**Aim of the task**
Make an exact copy of all the entries, but do not reproduce the pictures.
+++ Data +++
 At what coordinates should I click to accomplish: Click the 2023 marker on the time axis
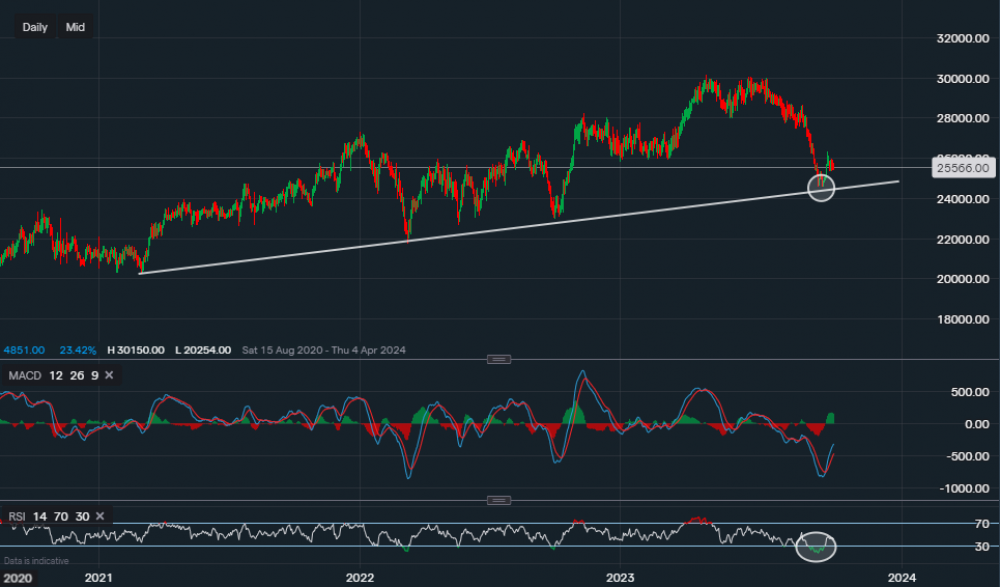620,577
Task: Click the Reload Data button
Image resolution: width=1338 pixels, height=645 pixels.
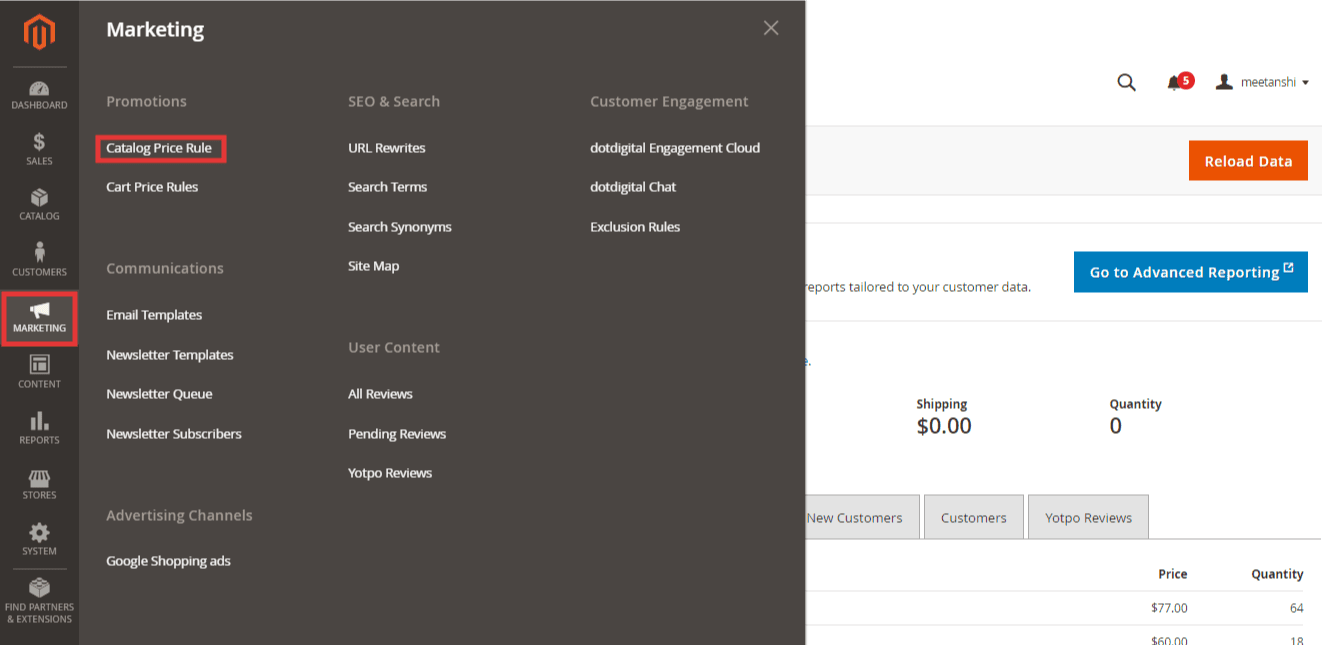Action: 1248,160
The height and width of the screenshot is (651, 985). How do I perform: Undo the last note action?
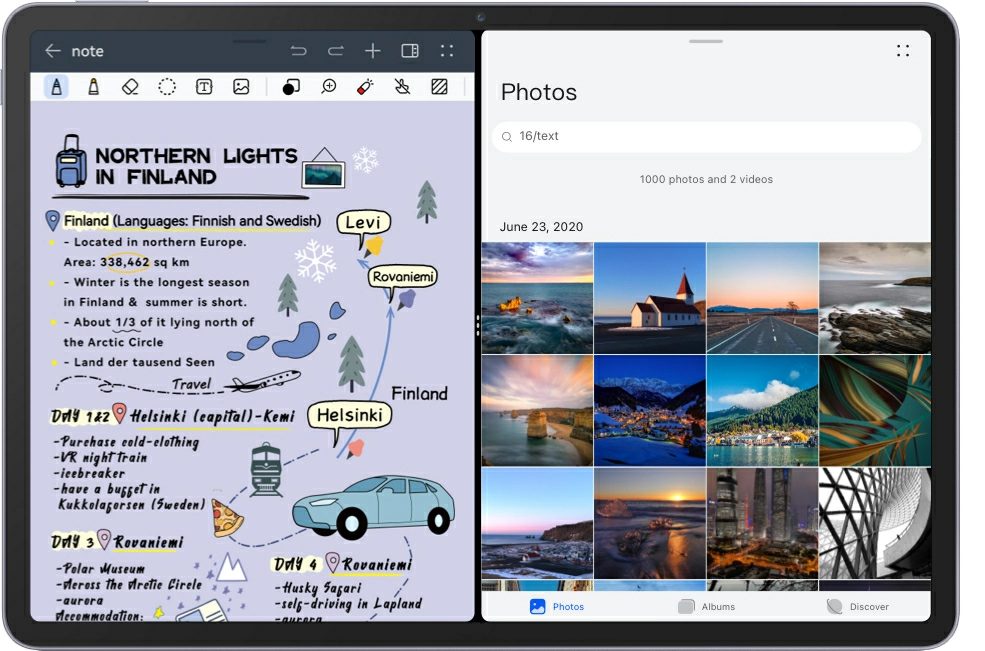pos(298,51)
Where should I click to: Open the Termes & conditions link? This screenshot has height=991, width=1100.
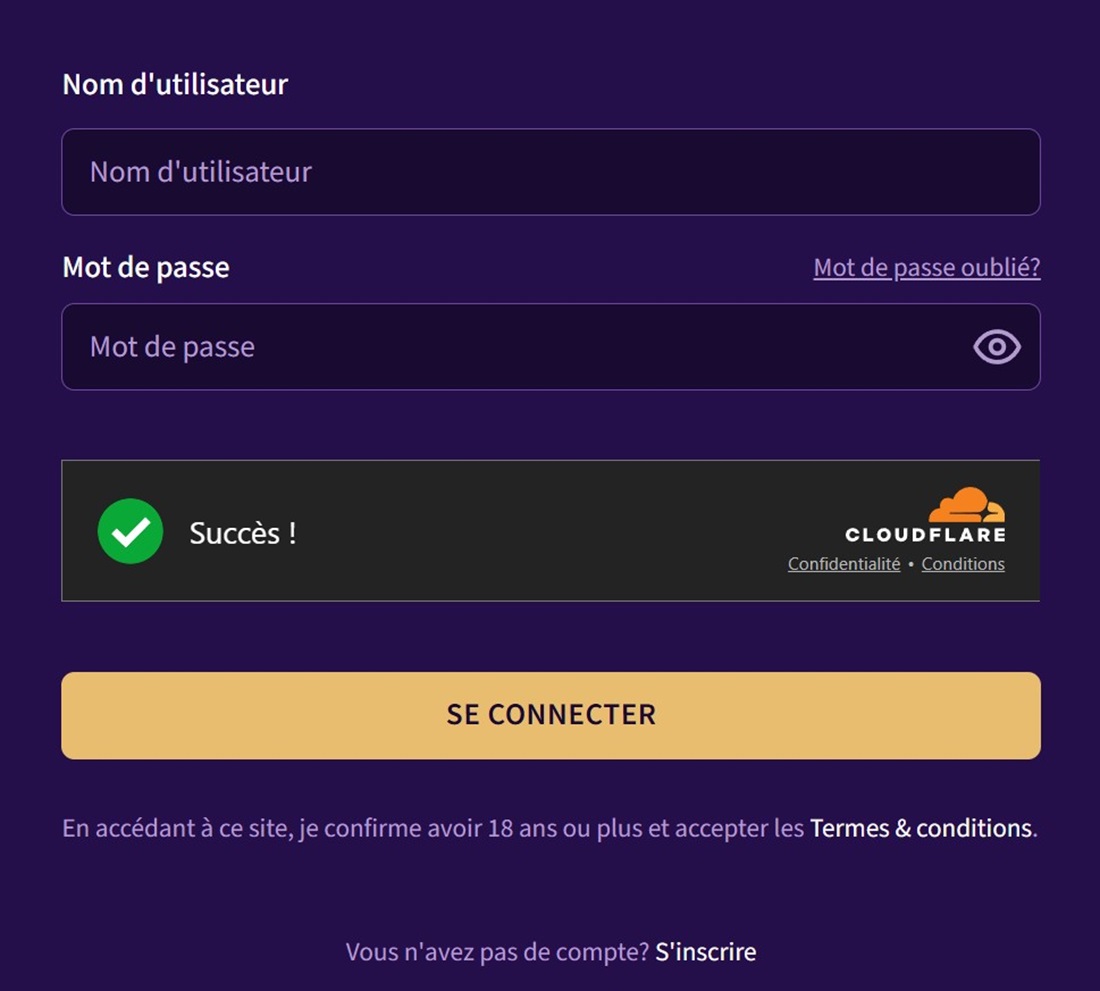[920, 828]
+++
**Response to the task**
 At what coordinates should I click to accomplish: Click the 2023 marker on the time axis
620,577
Task: Click the Reload Data button
Image resolution: width=1338 pixels, height=645 pixels.
Action: 1248,160
The height and width of the screenshot is (651, 985). How do I perform: Undo the last note action?
pos(298,51)
Where should I click to: Open the Termes & conditions link? This screenshot has height=991, width=1100.
[920, 828]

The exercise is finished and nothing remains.